Алексей Ермолаев - Жареный лед
— Ты знай и помалкивай, — навязывалась со своими наставлениями Аделаида. — Примерно, я Михал Моисеичу из торга большие бабки за место отдала, а он, подлюка, сюда девку из ларька перебрасывает.
— А, Михал Моисеич, — легкомысленно бросил я, — он из «Козы Ностры», что ль?
— Козел и есть. Но ты к нему не лезь. Как сыну говорю.
И она по- бабьи подперла кулаком, прошу прощения, мурло и с жалостью посмотрела на меня. Даже чудовищная слеза вспухла на одном из ее нахальных глаз. Вот и пойми женщин. И чего она разнюнилась? То ли обида на пахана заела, а может, и впрямь, малолетство мое за сердце взяло?
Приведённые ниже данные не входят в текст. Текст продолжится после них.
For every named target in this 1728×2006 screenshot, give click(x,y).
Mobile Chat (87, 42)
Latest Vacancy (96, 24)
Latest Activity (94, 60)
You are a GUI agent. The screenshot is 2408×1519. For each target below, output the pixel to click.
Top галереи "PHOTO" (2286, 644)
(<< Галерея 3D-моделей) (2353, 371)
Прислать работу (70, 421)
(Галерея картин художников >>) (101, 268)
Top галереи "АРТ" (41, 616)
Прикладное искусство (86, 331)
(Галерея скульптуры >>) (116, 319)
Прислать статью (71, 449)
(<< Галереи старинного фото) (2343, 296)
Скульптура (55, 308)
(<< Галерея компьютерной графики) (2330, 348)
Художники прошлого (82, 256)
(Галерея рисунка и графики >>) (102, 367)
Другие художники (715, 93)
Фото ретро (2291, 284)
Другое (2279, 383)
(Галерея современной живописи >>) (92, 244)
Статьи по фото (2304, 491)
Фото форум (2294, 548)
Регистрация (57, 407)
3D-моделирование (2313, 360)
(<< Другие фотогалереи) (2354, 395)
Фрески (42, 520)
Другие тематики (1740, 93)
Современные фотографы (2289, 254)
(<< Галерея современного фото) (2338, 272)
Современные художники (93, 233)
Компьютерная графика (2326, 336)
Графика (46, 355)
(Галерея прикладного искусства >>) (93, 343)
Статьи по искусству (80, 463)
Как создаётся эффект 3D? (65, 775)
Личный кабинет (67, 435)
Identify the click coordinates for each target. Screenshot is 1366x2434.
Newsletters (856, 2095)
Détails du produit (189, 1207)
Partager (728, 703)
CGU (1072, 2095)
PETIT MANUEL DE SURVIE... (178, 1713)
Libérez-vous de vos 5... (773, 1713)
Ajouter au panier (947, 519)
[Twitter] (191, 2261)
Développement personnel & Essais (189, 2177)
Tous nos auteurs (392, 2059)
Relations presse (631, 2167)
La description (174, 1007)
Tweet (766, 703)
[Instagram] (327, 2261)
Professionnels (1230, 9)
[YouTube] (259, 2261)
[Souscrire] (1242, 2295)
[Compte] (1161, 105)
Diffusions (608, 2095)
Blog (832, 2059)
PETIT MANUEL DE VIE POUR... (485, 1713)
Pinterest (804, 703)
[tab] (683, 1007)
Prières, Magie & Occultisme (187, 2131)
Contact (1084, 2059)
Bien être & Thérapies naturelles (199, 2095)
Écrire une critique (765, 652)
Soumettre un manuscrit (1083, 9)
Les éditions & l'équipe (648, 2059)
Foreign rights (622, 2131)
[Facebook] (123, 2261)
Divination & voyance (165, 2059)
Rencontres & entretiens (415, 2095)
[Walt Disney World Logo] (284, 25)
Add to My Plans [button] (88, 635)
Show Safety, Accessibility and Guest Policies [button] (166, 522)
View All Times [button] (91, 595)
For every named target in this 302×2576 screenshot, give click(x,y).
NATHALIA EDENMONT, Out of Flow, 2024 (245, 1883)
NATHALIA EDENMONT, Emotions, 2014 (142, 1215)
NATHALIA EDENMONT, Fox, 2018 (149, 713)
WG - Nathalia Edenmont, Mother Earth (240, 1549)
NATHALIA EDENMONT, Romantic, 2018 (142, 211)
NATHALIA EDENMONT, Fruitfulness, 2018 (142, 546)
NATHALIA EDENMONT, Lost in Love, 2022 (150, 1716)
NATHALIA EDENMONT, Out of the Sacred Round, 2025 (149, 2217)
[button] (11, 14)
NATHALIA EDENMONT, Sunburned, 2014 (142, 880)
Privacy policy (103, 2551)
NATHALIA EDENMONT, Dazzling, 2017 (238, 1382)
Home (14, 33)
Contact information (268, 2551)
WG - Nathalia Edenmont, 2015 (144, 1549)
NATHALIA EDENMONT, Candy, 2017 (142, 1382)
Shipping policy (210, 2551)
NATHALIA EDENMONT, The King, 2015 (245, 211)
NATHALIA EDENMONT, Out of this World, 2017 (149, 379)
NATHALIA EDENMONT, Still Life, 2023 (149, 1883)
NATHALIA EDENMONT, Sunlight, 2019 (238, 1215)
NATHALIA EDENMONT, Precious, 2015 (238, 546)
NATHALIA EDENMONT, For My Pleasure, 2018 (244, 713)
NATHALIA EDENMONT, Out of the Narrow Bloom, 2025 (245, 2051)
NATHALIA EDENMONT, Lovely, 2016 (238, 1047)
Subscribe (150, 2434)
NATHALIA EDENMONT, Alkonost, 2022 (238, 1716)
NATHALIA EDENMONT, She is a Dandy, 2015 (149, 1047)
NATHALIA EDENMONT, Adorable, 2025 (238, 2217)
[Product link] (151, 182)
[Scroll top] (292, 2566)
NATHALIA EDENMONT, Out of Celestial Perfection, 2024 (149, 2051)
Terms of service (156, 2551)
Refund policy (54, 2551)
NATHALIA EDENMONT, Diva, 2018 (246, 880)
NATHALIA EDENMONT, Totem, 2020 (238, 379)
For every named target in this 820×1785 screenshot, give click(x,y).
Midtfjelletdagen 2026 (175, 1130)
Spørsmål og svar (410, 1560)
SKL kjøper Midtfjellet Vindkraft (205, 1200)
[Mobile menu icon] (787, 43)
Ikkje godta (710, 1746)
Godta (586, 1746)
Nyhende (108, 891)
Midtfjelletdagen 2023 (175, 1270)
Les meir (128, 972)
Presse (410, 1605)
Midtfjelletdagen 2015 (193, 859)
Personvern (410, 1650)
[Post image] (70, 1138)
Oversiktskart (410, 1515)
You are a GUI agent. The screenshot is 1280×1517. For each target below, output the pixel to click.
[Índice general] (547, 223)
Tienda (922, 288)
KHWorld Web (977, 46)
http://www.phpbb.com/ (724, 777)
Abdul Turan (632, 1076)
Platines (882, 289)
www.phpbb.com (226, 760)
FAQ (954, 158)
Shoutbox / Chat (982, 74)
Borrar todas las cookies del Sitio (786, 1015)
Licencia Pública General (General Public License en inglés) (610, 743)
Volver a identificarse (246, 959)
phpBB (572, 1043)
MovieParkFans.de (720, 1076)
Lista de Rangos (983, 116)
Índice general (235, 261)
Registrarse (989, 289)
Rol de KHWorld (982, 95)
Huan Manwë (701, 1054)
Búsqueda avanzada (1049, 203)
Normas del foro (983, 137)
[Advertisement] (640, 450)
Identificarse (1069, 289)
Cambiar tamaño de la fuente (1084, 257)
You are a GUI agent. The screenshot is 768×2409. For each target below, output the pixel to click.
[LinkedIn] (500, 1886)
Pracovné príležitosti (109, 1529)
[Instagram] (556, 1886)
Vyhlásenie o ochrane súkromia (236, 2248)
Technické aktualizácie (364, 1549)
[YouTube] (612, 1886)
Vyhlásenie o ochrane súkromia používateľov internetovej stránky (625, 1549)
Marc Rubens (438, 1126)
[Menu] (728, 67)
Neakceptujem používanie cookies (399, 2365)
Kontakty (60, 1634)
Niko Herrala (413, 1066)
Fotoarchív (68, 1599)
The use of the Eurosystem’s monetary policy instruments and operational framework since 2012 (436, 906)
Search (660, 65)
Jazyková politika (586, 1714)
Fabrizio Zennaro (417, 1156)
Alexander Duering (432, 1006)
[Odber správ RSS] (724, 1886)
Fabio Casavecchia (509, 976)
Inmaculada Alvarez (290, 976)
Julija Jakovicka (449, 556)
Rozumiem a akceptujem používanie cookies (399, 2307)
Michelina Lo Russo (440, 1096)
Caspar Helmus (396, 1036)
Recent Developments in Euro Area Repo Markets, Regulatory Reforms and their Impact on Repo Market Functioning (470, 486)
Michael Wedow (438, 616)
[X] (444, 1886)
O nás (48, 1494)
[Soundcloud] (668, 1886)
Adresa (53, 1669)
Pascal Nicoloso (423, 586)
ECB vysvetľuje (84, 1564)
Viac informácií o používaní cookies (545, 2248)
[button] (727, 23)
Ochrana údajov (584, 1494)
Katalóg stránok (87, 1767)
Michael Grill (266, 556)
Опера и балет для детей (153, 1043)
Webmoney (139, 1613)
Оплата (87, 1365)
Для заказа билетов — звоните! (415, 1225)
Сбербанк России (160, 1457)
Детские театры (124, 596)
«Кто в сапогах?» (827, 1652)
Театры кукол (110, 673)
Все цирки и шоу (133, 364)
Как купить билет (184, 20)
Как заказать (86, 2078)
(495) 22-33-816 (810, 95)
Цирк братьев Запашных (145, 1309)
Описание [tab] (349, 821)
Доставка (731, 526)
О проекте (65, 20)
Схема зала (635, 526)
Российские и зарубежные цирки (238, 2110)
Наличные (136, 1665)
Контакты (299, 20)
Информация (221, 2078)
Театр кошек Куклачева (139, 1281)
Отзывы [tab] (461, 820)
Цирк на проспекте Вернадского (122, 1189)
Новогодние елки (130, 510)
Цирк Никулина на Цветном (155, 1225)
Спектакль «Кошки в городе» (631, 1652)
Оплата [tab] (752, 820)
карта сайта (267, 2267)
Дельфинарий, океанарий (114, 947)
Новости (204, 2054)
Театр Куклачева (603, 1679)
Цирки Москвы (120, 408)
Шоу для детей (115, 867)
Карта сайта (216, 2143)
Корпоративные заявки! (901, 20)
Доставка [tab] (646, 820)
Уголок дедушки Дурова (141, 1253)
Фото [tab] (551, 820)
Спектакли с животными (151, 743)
Разбирайся тут. С финиками, аделаидами, местной коррупцией.
С нее- то я и решил начать, когда пробирался меж стульев к Витюле Шилкову. (Помните еще про суперблок и чисто, прямо-таки, внутримилицейский конфликт?) Итак, Дмитрук отбивался, как гордый лев. Насмешки же сыпались со всех сторон. На время я даже позабыл про Снегиреву. Судя по накалу страстей, Дмитруку что-то давно и безуспешно втолковывали. Но на каждую реплику мой наставник, хитренько улыбаясь, давал стереотипный ответ:
— Погодь, будь ласка, — с видом человека, которому о предмете спора, конечно же, известно больше остальных, но при этом он великодушно разрешал: «Та, бреши дальше. Послухать можно».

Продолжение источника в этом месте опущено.